If a student does not write the correct corresponding height for a given base, ask “¿Cómo se relacionan los números de la tabla con el prisma?” // “How do the numbers in the table relate to the prism?” or “¿Cómo decidiste qué números escribir en la tabla?” // “How did you decide which numbers to write in the table?”

• Ask students to share responses to the second problem. Display the expression: \(6\times3\times4\)
• “¿Cómo representa esta expresión el volumen del prisma A?” // “How does this expression represent the volume of prism A?” (The prism's side lengths are 6, 4, and 3 and I multiply them to find the volume.)
• Display expression: \((6\times3)\times4\)
• “¿Cómo representa esta expresión el volumen del prisma A?” // “How does this expression represent the volume of prism A?” (One base has a length of 6 units and a width of 3 units and the height is 4 units.)
• “¿Qué expresión serviría para encontrar el volumen usando la base de 3 unidades por 4 unidades?” // “Which expression could you use to find the volume using the 3 unit by 4 unit base?” (We could use either \((3\times4)\times6\) or \(6\times(3\times4)\). They are equal and they both represent the volume of the prism.
• Display equation: \((6\times3)\times4\) = \((3\times4)\times6\)
• “¿Cómo saben que la ecuación es verdadera?” // “How do you know the equation is true?” (Both expressions represent the volume of the prism and we can see both expressions in the prism. One of them represents a base with the side lengths 6 and 3 and a height of 4. The other expression represents a base with the side lengths 3 and 4 cubes and a height of 6.)

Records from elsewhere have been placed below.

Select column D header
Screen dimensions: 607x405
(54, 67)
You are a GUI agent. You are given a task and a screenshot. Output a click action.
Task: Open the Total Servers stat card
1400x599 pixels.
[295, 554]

This activity is optional if students need additional practice writing expressions to represent the volume of a rectangular prism. This activity also supports students in identifying the information they need to represent volume. Students are given the opportunity to write and interpret expressions that show that the volume is the same when multiplying the edge lengths or multiplying the area of the base and height.  In the second part of the activity, students reason abstractly and quantitatively when they interpret the meaning of expressions in the context of volume (MP2).

• Groups of 2
• “Con su pareja van a jugar ‘2 verdades y una mentira’ con prismas rectangulares” // “You and your partner are going to play 2 truths and a lie with rectangular prisms.”
• “Cada uno va a escribir expresiones que representen el volumen de dos prismas. 2 deben ser ‘verdaderas’ y una ‘falsa’. Después las van a intercambiar para responder algunas preguntas” // “You will each write expressions, 2 true and one false, to represent the volume of two prisms and then trade to answer some questions.”
• “Un compañero escribe 2 verdades y una mentira para los prismas A y C y el otro las escribe para los prismas B y D” // “One partner writes 2 truths and a lie for Prisms A and C and the other partner writes about Prisms B and D.”

• 5 minutes: independent work time (create expressions)
• “Intercambien la hojas de expresiones y vean si pueden descifrar para cada prisma cuál es la expresión que es una mentira” // “Switch papers with your partner and see if you can figure out the expression that is a lie for each of their prisms.”
• 5 minutes: independent work time on partner’s problems (analyze expressions)

If students do not write any correct expressions that represent the volume of the prism, refer to an expression that does represent the volume of the prism and ask, “¿Puedes explicar cómo esta expresión representa el volumen del prisma?” // “Can you explain how this expression represents the volume of the prism?” 

• Display each of the prisms.
• “¿Cuáles expresiones representan el volumen del prisma, en unidades cúbicas? ¿Cuáles no?” // “Which expressions represent the volume of the prism in cubic units? Which do not?”
• “¿Cómo decidieron cuáles expresiones no representaban el volumen de ninguno de los prismas?” // “How did you decide the expressions that did not represent the volume of a rectangular prism?” (Looking at the different bases and heights and experimenting with expressions. Finding the product and checking that it does not match the volume of any of the prisms.)